**Task prompt:** Which lines in the data below contain the word "will"? Copy each of them.

Stored dataset items:
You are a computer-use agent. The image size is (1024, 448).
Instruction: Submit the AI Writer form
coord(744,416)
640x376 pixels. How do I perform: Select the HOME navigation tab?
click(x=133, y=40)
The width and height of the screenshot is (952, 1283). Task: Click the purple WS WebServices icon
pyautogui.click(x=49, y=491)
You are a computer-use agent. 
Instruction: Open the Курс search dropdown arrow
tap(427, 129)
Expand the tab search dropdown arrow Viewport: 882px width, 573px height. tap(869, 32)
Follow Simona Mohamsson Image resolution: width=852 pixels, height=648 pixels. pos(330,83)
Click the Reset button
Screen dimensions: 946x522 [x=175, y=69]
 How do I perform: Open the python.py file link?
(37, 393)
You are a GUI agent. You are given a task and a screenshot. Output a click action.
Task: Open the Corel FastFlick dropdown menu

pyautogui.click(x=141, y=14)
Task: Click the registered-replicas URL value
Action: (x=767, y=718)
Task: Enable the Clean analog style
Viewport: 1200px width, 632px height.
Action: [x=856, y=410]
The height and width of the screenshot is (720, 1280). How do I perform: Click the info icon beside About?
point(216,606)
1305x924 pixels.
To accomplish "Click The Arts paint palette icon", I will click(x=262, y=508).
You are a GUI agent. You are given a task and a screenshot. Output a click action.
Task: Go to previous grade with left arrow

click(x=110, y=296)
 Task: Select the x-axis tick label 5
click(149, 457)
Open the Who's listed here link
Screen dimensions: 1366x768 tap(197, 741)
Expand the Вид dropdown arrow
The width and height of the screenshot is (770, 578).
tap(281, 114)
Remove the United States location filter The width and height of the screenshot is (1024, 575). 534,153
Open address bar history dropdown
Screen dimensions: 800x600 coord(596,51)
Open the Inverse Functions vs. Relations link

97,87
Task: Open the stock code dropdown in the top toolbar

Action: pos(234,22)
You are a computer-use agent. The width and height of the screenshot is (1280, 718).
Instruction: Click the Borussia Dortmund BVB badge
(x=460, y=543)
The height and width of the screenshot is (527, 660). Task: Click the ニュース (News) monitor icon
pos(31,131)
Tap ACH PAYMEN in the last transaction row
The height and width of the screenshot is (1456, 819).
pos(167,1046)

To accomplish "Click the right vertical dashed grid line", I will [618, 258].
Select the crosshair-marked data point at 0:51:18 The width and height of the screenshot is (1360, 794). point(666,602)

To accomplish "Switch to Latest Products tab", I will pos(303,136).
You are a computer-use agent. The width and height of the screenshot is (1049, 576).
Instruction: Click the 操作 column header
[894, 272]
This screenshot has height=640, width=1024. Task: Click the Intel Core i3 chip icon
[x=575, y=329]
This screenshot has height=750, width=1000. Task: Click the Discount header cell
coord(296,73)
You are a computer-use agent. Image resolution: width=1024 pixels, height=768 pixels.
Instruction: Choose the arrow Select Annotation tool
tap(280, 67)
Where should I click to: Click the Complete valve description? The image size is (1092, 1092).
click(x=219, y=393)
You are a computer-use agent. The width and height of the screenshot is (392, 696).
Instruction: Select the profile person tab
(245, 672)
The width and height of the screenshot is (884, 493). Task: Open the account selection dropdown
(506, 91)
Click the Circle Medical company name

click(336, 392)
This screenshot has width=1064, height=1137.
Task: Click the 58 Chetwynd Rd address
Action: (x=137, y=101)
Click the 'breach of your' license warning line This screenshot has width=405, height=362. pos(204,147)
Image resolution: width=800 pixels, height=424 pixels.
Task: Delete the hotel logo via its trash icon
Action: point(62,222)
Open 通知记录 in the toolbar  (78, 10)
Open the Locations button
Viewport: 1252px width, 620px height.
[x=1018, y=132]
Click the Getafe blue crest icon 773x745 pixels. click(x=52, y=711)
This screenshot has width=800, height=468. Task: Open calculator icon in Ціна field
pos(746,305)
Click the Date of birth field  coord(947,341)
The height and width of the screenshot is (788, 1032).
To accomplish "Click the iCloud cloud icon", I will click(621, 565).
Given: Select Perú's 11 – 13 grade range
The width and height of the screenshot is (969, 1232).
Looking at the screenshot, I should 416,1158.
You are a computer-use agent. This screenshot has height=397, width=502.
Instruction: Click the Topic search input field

**Answer to this task:**
To accomplish "Click The Arts paint palette icon", I will click(x=262, y=508).
To accomplish "Click the right vertical dashed grid line", I will [618, 258].
To accomplish "Switch to Latest Products tab", I will pos(303,136).
To accomplish "Click the iCloud cloud icon", I will click(621, 565).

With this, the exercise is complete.